Simon Maroko - February 19 & 26, 1986

Illness

Was this some sort of infection that you had contracted, do you think?

I--until this day I don't know whether it was an infection of the kidney, or whether it was a kidney stone, because I've had kidney stones since and also my mother had kidney stones. It could have been just a, a kidney stone acting up. But it was never uh, removed as far as I know. It may have come out wh...maybe it was a small stone that uh, I passed without noticing it. But he, I, I definitely was at that time considered in pretty serious uh, condition.

While you were there all this time um, or, or before, were you wondering about the rest of your family?

All the time.

Did you have any idea what had happened to them? What did you think?

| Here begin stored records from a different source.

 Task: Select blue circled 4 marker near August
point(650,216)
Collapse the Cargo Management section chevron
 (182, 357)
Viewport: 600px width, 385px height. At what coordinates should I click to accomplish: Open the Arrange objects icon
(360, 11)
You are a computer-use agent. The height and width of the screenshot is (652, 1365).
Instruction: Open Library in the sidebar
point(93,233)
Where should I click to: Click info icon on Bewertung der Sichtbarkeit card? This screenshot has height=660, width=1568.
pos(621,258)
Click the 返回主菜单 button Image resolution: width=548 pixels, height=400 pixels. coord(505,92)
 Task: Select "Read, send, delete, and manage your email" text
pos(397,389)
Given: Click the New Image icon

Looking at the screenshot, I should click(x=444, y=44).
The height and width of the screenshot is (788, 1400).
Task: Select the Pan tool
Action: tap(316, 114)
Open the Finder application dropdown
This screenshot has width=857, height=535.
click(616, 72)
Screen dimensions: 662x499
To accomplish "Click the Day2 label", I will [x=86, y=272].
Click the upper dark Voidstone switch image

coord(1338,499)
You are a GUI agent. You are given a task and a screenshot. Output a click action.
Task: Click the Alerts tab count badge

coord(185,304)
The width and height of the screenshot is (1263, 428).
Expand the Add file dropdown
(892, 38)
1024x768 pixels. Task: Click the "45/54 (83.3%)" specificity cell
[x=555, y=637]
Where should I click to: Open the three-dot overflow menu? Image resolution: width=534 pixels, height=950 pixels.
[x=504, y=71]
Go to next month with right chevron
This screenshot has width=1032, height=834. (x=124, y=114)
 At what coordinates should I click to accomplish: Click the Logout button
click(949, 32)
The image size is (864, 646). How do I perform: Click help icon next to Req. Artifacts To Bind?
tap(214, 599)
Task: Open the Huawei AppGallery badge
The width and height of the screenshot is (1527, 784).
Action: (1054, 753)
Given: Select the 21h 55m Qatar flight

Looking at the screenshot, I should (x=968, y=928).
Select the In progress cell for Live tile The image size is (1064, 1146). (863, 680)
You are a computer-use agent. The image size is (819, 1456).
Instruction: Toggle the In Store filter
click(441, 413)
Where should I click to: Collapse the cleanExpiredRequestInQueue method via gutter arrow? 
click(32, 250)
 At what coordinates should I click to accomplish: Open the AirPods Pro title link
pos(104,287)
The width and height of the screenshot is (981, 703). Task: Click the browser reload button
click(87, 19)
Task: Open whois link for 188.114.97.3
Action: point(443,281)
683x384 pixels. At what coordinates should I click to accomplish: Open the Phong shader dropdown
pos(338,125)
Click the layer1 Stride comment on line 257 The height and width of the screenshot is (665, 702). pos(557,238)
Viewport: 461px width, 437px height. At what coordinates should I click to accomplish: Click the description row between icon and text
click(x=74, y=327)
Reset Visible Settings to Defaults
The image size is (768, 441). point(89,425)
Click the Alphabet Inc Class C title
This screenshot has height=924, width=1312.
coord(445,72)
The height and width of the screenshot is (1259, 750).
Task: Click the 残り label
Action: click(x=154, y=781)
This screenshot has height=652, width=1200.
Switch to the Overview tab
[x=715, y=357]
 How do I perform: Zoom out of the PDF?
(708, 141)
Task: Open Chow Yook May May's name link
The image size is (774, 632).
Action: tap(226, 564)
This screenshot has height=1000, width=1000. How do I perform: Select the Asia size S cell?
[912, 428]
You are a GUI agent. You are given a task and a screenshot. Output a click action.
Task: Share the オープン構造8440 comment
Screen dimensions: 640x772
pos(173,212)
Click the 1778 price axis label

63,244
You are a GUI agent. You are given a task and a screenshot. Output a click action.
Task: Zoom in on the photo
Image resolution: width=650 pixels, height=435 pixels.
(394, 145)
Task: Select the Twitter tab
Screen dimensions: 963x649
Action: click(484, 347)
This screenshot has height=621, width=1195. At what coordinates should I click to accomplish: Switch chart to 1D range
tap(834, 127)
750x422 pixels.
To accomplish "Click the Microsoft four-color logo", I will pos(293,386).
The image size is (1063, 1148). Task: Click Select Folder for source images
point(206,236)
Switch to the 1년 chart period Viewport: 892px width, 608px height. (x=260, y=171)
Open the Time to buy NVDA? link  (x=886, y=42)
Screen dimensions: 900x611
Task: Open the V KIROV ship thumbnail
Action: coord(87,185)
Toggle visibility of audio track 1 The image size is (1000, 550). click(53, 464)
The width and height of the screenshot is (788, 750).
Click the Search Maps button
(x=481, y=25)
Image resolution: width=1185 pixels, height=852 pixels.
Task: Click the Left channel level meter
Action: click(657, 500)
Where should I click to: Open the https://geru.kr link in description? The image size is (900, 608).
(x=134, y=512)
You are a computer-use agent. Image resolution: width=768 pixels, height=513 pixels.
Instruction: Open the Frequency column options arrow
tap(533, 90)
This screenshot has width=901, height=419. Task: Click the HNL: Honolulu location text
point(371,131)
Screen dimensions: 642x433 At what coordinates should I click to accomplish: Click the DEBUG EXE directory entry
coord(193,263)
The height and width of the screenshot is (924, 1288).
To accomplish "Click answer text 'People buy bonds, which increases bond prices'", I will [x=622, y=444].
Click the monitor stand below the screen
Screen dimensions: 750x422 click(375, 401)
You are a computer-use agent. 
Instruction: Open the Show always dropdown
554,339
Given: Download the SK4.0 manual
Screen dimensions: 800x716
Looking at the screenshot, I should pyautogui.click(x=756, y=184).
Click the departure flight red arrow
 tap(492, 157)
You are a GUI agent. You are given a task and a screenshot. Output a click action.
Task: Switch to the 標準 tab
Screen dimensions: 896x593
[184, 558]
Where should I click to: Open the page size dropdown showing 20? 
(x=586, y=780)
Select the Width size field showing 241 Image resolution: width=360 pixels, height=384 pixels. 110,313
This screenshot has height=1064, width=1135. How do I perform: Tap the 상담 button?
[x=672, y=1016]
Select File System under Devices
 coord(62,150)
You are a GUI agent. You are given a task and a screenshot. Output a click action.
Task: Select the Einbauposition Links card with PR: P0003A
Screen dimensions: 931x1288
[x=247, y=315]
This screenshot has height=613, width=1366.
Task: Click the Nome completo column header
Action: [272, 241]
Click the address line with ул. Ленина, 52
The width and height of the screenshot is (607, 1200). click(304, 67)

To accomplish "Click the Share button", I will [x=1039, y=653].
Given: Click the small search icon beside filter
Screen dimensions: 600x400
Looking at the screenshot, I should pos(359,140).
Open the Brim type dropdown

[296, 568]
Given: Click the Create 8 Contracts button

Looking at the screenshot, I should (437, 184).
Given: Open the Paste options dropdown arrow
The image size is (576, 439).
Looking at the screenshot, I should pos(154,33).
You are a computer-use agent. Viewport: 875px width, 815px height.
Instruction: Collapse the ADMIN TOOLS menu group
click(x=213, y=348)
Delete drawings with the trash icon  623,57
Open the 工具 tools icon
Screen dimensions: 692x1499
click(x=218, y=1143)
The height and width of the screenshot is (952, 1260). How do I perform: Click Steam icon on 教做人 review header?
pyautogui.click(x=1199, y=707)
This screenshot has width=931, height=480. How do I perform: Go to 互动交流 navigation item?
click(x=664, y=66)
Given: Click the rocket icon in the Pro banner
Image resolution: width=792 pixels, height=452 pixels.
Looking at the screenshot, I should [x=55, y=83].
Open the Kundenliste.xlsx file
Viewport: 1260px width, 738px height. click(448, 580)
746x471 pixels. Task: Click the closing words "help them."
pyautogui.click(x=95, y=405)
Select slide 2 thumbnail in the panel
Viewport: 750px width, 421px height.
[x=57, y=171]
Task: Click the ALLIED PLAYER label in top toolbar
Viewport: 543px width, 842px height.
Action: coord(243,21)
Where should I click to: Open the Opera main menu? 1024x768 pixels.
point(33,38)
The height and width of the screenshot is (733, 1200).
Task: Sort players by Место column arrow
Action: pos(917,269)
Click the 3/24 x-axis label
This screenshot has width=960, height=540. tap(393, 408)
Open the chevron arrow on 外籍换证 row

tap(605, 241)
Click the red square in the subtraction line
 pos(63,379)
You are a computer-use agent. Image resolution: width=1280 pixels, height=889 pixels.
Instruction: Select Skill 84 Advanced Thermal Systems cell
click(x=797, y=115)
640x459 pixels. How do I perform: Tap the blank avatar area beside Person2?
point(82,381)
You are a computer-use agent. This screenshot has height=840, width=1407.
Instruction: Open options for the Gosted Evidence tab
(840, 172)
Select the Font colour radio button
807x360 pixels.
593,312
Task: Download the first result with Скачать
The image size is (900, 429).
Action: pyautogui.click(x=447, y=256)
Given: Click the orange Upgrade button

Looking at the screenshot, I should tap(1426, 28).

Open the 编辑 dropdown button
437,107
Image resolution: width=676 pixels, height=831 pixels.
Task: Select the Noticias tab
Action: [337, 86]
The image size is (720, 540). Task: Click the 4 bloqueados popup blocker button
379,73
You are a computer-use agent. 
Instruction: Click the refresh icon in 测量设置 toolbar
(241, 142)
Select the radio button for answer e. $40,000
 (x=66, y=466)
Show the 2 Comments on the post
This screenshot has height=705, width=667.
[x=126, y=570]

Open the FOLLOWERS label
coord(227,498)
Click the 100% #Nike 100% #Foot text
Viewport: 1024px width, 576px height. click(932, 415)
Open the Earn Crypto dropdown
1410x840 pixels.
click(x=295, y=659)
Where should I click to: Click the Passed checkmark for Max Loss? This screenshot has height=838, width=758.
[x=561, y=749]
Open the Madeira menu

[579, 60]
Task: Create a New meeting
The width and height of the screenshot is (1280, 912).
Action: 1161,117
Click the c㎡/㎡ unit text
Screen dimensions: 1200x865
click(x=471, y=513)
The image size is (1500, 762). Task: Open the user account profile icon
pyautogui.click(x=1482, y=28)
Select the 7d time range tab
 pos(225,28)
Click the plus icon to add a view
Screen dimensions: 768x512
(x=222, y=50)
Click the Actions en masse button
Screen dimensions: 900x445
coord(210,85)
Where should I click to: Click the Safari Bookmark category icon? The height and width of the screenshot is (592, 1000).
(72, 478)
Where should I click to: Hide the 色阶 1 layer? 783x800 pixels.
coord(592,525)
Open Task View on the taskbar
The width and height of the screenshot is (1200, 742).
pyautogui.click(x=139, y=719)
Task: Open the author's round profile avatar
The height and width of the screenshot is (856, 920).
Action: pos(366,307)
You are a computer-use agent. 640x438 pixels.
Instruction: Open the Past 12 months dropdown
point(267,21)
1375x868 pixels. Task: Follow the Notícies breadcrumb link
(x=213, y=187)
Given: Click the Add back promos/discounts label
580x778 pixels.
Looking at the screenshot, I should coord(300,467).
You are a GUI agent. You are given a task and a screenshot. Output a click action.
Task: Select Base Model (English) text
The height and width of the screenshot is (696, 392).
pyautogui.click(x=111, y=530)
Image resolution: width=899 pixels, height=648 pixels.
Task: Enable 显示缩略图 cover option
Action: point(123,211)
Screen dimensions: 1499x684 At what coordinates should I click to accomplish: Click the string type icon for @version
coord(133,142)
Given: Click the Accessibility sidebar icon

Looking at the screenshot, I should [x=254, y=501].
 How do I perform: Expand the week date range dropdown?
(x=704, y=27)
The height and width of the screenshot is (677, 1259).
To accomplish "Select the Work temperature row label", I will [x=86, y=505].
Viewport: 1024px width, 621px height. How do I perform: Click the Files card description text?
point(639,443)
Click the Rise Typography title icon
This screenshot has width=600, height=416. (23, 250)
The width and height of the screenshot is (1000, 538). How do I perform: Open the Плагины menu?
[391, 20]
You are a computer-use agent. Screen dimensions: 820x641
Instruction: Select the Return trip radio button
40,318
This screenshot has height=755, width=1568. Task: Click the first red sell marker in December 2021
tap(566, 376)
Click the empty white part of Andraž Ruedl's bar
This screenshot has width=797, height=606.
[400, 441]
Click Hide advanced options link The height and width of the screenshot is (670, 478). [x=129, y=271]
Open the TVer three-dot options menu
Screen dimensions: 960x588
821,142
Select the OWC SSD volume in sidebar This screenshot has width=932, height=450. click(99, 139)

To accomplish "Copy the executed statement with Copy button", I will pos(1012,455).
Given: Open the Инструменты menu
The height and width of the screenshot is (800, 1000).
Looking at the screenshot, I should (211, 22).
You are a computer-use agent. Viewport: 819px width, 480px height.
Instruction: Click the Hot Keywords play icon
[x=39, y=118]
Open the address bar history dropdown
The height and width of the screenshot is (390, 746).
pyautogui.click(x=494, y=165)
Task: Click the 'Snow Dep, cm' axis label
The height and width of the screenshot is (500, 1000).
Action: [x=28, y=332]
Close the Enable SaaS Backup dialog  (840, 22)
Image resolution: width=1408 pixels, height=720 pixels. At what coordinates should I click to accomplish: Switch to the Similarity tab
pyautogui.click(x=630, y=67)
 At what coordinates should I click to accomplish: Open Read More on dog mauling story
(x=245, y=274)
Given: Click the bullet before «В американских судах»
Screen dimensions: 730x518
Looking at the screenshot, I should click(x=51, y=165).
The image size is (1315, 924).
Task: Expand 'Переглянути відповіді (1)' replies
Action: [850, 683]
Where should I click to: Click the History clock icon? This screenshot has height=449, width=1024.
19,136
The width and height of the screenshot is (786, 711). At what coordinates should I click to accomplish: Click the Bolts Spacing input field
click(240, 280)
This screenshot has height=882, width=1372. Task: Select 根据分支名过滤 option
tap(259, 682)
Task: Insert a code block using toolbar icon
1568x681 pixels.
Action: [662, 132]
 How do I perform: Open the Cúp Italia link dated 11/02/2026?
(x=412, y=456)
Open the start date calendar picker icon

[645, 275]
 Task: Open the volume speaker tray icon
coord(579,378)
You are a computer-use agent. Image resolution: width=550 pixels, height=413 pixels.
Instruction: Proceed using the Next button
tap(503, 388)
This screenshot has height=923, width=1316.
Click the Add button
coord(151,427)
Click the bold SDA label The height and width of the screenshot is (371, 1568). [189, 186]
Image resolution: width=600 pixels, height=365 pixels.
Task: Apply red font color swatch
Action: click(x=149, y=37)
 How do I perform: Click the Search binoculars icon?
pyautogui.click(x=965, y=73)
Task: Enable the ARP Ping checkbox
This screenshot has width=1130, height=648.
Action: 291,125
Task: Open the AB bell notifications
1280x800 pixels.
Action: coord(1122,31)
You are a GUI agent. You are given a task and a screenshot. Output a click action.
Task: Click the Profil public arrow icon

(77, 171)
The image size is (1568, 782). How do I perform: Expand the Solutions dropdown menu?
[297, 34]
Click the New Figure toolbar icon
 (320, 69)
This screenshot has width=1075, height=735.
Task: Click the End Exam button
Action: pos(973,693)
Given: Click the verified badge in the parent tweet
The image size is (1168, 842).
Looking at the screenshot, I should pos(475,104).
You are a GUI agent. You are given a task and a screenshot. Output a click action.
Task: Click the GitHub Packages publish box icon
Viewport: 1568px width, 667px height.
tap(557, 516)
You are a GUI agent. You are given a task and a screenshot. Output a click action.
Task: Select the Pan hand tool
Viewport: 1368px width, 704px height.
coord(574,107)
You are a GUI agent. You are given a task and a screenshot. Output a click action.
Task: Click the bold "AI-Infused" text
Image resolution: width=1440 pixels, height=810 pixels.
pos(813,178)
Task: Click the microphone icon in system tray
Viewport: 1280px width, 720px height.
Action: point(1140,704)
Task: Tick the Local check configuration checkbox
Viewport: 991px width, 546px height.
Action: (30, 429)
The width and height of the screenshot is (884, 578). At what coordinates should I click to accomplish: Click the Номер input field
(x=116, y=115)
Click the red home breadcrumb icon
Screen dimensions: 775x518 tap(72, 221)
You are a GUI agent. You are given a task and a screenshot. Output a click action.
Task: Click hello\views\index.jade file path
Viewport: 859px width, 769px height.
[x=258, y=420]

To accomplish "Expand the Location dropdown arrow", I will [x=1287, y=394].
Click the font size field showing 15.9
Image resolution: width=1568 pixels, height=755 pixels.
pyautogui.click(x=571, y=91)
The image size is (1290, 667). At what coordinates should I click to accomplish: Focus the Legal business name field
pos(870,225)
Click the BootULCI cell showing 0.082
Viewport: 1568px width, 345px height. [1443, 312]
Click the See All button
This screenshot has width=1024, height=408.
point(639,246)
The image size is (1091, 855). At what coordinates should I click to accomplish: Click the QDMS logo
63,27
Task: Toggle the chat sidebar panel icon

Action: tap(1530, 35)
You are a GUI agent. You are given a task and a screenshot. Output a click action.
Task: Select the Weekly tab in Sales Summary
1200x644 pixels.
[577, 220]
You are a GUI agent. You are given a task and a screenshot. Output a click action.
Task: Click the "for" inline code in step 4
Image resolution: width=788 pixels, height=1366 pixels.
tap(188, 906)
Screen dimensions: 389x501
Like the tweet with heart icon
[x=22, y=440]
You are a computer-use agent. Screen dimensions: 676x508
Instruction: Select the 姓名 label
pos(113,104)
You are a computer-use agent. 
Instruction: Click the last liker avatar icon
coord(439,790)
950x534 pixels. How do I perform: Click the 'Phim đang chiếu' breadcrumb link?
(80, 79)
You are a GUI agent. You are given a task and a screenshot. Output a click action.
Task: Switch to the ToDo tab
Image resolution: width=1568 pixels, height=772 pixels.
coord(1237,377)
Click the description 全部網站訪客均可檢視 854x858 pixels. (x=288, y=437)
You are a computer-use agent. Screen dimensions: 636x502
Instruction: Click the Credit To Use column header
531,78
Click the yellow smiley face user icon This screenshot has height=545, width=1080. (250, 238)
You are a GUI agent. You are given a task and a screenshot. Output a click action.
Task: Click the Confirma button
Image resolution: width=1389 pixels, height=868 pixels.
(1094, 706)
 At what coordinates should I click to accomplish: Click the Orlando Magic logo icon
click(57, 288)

Um, I probably... Okay, I assumed that they were sent to Poland. I only hoped that they would be--would survive. Uh, every Friday evening um, I would cry myself to sleep by saying myself Good Shabbos, which was a traditional Friday evening greeting, of course. Plus everyday praying for them. Uh, I couldn't swear to it, but I believe that I even took my tefillin with me and I was laying that tefillin there everyday, which was extremely dangerous. Um, I know you're going to ask me about this kind of thing, so I might as well tell it now. Uh, one day I was alone with the farmer's wife and I was mending stockings, which I learned to do, in the kitchen. And I heard at the back entrance, which was the far end of the farm. I heard the farmer's wife talk to someone. And I paid attention to it and they were German. So I went right away to the second floor. Uh, after probably first seeing to it that no tell-tale signals would be left. I stayed on the second floor, I heard them walk and talk, coming in uh, to the kitchen and going on to the living room, into the bedroom. And then they came back. And I waited a little distance from the door where I had arrived at on the second floor, because I didn't know what, where they were going from there on. Maybe he would leave, maybe he would come up. The moment that I heard them come through the first steps on the stairs, I went to the far end of the second floor, which was like--I think it was, you couldn't stand there except in the middle. And there was a window at the far end, and I jumped out of that window. Later on I found out that this German had come there to um, discuss whether there would be any chance of uh, uh, locating there, of having German soldiers live there, which was done with other people. Fortunately they didn't need that or didn't want it.